ABOUT THIS TASK:
In the records below, count every line that includes the word "icon". Provide the total alone.

*** RECORDS SHOWN Section Begins ***

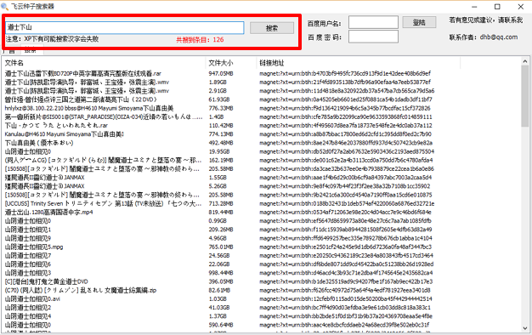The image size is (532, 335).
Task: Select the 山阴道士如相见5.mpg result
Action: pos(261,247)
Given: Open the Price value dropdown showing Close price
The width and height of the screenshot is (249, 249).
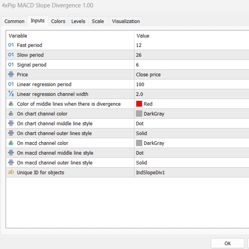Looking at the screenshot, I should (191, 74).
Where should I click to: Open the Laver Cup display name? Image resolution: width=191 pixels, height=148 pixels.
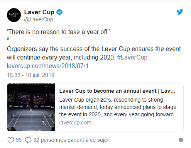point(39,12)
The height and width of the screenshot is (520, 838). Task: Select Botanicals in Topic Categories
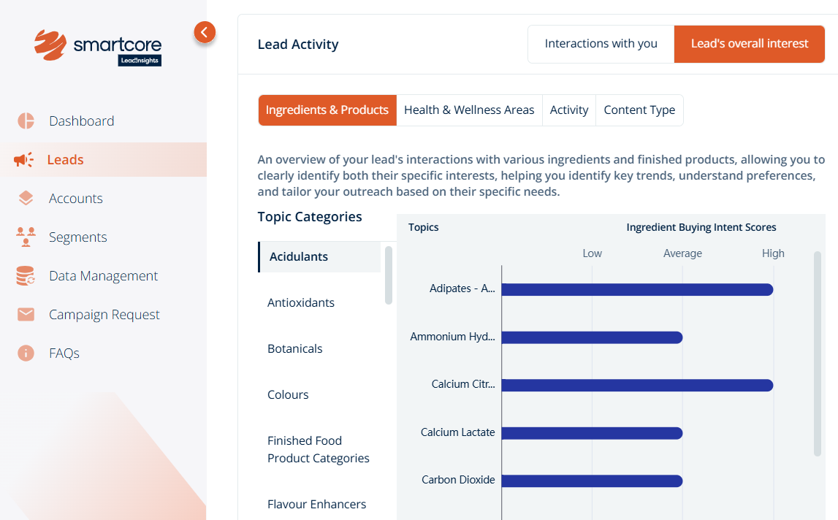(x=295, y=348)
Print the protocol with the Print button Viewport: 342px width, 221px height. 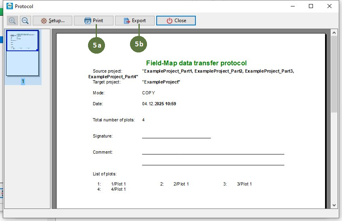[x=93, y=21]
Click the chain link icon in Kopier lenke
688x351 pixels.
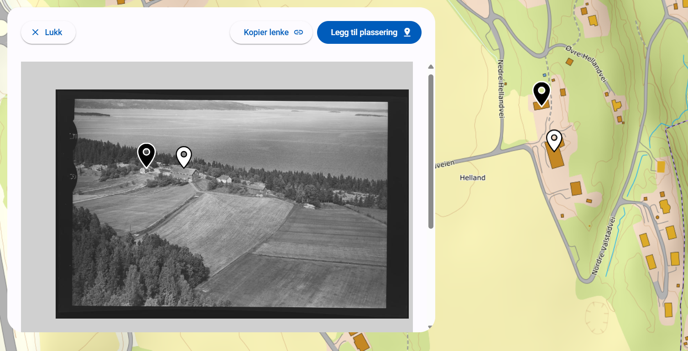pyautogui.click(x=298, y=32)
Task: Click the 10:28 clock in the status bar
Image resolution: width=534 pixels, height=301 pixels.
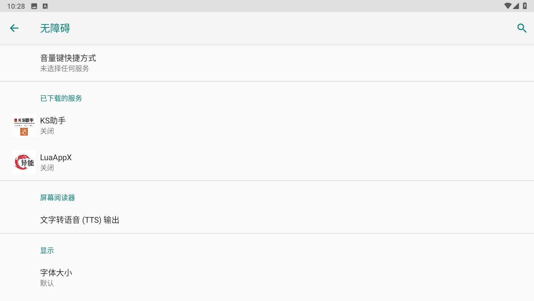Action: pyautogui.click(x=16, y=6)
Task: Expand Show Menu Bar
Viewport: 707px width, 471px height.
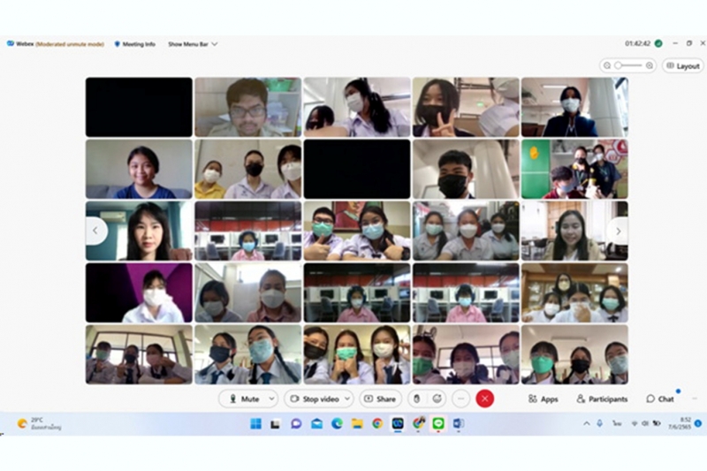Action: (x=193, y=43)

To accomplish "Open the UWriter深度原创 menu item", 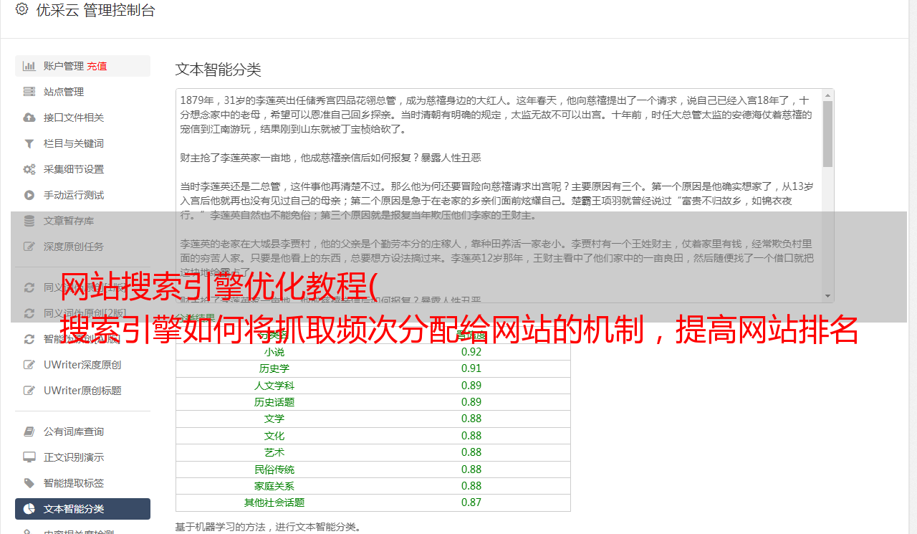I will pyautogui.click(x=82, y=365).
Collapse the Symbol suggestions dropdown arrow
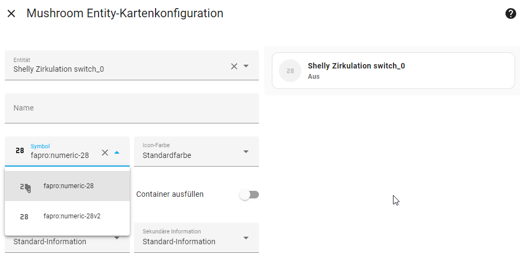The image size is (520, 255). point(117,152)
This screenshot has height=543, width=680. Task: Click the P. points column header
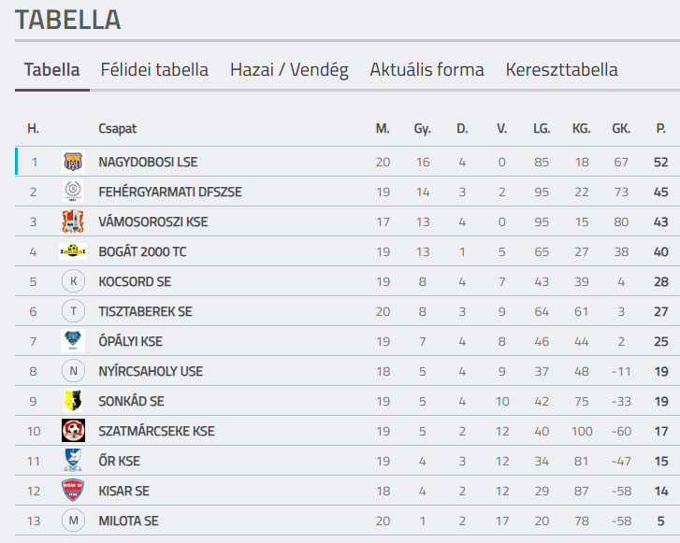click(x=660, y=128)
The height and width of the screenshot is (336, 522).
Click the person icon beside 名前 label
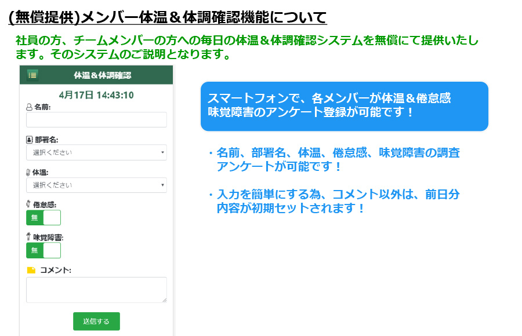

*** RECORDS SHOWN Section Ends ***

PROBLEM SOLUTION:
2